Wednesday, January 25, 2012

Underworld: Awakening puts me to sleep

            Once in a great while a movie comes out that can be predicted wholly without even stepping foot in a theater.  Just by watching the trailer, you will know exactly how the entire plot unfolds, who may or may not live through it, the types of adversity the main character is going to face, and just how stupid everything is going to be.
            That once in awhile has occurred, and its name is Underworld: Awakening.

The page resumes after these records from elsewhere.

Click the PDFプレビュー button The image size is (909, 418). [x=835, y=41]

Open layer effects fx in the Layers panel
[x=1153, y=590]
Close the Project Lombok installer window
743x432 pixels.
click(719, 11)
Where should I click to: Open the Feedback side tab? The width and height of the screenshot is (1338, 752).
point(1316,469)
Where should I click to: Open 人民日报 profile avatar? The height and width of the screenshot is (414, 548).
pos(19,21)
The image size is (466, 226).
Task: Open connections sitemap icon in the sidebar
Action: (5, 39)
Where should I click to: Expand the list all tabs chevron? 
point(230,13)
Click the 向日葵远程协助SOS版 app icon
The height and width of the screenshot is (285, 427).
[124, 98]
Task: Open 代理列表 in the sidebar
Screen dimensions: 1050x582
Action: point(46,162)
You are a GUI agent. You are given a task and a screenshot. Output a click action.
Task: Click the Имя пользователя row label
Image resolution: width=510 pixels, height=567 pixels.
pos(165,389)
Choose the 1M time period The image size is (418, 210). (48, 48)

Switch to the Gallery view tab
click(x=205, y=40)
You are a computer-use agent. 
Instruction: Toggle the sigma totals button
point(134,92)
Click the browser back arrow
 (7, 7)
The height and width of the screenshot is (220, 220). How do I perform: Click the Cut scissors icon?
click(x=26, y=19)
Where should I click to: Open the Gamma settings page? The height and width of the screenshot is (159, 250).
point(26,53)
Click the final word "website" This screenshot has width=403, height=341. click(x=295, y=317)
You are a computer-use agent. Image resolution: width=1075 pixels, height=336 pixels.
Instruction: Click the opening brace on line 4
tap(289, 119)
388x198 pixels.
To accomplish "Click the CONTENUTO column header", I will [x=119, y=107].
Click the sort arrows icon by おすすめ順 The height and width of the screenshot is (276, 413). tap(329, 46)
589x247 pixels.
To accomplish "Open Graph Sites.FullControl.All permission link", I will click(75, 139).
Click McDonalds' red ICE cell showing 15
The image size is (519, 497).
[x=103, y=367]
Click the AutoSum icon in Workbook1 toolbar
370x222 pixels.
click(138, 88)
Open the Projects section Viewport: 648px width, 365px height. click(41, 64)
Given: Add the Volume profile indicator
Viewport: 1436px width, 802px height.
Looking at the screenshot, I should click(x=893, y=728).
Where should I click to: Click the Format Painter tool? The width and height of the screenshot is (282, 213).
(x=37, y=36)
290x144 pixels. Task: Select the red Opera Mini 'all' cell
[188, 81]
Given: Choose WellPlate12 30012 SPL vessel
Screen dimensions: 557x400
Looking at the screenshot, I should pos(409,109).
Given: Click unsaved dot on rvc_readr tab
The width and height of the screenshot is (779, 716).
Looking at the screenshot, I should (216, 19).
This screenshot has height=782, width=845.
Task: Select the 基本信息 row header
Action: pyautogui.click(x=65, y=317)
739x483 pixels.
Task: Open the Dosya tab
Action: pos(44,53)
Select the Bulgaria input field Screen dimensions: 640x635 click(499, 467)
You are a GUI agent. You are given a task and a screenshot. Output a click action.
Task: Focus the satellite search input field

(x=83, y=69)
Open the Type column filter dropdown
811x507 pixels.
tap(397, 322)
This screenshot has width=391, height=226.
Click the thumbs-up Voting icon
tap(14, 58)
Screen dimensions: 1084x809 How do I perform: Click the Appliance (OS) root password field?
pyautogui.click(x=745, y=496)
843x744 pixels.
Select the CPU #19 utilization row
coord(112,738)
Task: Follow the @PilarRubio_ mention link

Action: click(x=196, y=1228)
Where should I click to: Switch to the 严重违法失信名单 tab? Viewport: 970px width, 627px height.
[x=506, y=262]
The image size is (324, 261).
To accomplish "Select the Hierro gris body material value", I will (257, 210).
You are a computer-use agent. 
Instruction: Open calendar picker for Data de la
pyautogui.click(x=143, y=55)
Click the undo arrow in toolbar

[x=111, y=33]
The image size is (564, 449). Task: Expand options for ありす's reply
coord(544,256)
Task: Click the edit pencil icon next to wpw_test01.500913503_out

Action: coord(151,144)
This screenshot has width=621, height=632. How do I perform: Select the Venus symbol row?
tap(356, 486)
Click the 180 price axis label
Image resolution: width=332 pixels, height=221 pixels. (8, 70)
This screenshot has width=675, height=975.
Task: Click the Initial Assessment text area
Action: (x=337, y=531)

            On to the review!

            There’s not really too much to say about the fourth Underworld film.  I will admit that I haven’t seen any of the second and only parts of the third while waiting to take a urinalysis (hooray military!).  I will also argue that I missed nothing.
            Underworld: Awakening begins by filling us in on what we ‘missed.’  Apparently humanity now knows that there are Vampires and werewolves..sorry, Lycans…and they’re pretty keen on destroying the shit out of both ‘evil’ races.  Unfortunately it’s not enough to make our heroine react to mankind’s kneejerk reaction to blow everything up.  No, that might lead to something icky like a moral quandary.  Instead we’re going to add a bunch of terrible plot twists.
            Instead, Selene (Kate Beckinsale) and her half-Lycan-half-Vampire boyfriend are about to get on a boat to leave England behind and start anew somewhere else.  Somalia, maybe?  I hear they’ve got relatively few Lycan/Vampire sanctions.  Before they can cast off, however, the humans knock out Selene and her boyfriend (Michael Corvin, played by Scott Speedman, I think.  His role is so small IMDB doesn’t even credit him).
            Flash-forward a dozen years and Patient Two has just awoken Patient One from cryogenic sleep.  Now, if I tell you that Patient One is Selene, can you guess who Patient Two is?  What if I tell you that it’s not the boyfriend?  Unfortunately, I figured out exactly who was who in about 3 seconds, leaving me free to laugh at the utter stupidity of the characters on screen as they deal with their surroundings.  Every single situation the movie puts them in could honestly be solved by my 4 year old niece if I gave her the same amount of information the characters had.
            I can’t go into the rest of the movie without ruining what little surprises it pretends to offer, but I can confidently say that they’re all pretty bad.  You have your usual skeptics, last-minute help and heroic battle that telegraphs how it’s going to end about five minutes before it actually does. 
            The special effects genuinely try, but are found lacking.  I ponied up the extra money to see it in 3D and discovered that you don’t need to watch this in 3D.  The Lycans always look a little bit too CGI and what blood and gore there is tends to be over the top and silly, rather than adding any amount of realism to the fights. 
            “But what about the acting?” you ask.
 “Get the fuck out of my house,” would be my reply.
 Seriously, there have been 3 Underworld movies before this one.  The acting was shitty in the one and a half that I saw, and I’m sure it was just as shitty in the other one and a half.  It didn’t get any better.  This could have been a silent film with about 10 sentences worth of subtitles and I would still have understood the entire plot.
            All in all, Underworld: Awakening is a predictable, poorly CGI’d, poorly acted action movie.  If you’re absolutely starving for some mindless werewolf/vampire homicide, then this is really all you have to tide you over until I finish my current film: Werewolves, Vampires and Zombies Kill Each Other For 90 Minutes (With The Occasional Onscreen Boob). 
Sadly enough, Underworld: Awakening is still better than the prequel Underworld film of which I saw 50%, but if you’re looking for a GOOD werewolf movie, do yourself a favor and watch Dog Soldiers, a film that I cannot recommend enough.  In fact, if you haven't seen Dog Soldiers, you'll be absolutely clueless when all the cool kids tell you to Spoon the fuck up.  As far as vampire films go, I’m not a huge fan of the genre, but may I suggest some Pale Blood?